U.S. regulators and law enforcement agencies have issued alerts and guidance for businesses and consumers on how to spot and respond to fraud. The Federal Trade Commission and other agencies routinely advise users to be suspicious of unsolicited texts that ask for credentials or payment information and to confirm messages directly with service providers before clicking links.
Private companies, including major tech firms, have used civil litigation and court-authorized actions to disrupt botnets and fraud infrastructure in recent years. Those efforts can lead to expedited court orders that suspend domains or transfer control of servers, but experts caution that civil suits do not replace criminal investigation and international cooperation when perpetrators are overseas.
Reactions and next steps
Google said it will pursue the relief requested in the complaint and work with partners to notify affected institutions and consumers. The complaint seeks an order requiring defendants to stop using Google branding, to transfer control of domains and servers used in the operation and to identify third parties that enabled the campaign.
Industry groups and consumer advocates have long pushed for clearer notification standards and better automated fraud detection among payment processors and card networks. Banks and card issuers typically shoulder a mix of chargeback costs and fraud losses, and large compromises can drive changes in industry practices and authentication requirements.
The complaint also raises questions about attribution and enforcement. Civil discovery may reveal networks of intermediaries and service providers, but criminal prosecutions and international law enforcement cooperation are usually necessary to apprehend operators located abroad.
Analysis
The suit spotlights the limits and possibilities of private litigation as a governance tool for cross-border cybercrime. By invoking RICO, Google is framing the activity as an organized enterprise rather than a series of isolated incidents, which can expand the legal remedies available and increase pressure on intermediaries that enable the operation.
That strategy can produce immediate tactical gains. Court orders can disrupt infrastructure, unmask service providers and create a detailed public record of tactics that defenders can use to harden systems. But civil suits are not a substitute for federal criminal enforcement or diplomatic engagement with foreign jurisdictions where operators are believed to be based.

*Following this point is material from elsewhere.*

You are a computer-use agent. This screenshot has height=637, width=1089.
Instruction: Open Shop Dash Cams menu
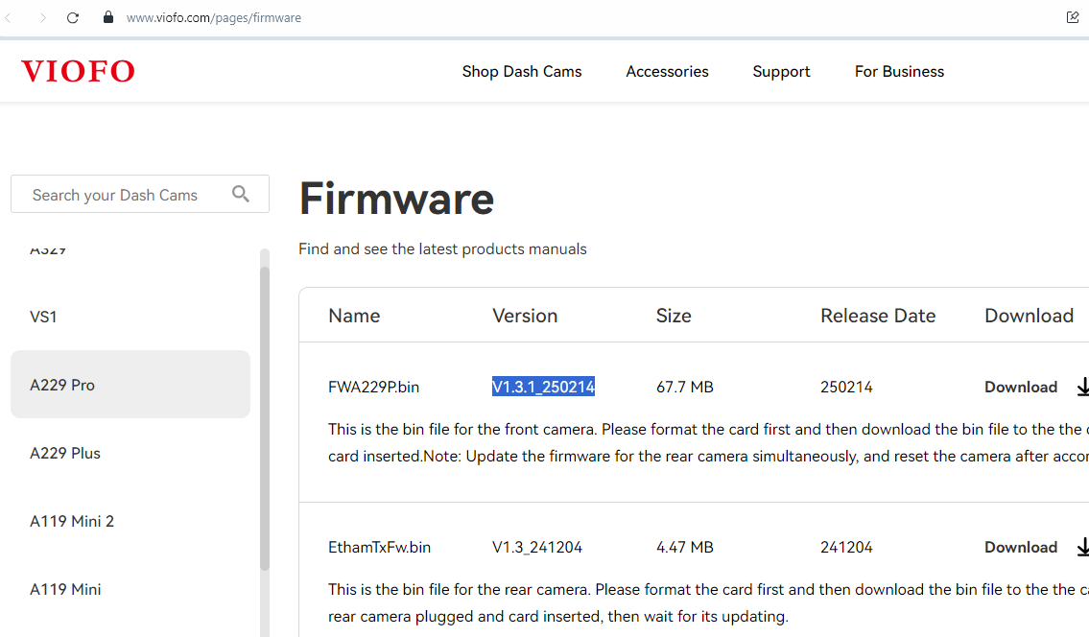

For policymakers and regulators, the case underscores a persistent governance question: how to allocate responsibility between private companies, financial institutions and government agencies for preventing and responding to large-scale fraud. The answer matters for fiscal outcomes, consumer protection and national security because large phishing operations can fund broader criminal enterprises and erode trust in digital commerce.

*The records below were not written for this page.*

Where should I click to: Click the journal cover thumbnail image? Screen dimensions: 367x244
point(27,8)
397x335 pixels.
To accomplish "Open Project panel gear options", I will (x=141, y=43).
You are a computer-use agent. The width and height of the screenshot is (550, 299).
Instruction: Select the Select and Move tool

Practically speaking, the immediate stakes include whether courts will grant the injunctive relief Google requests, whether discovery will uncover additional victims or intermediaries, and whether the litigation spurs stronger cooperation between private platforms and U.S. law enforcement. The outcome could influence how companies and regulators prioritize civil litigation, technical defenses and cross-border investigative partnerships to deter similar campaigns in the future.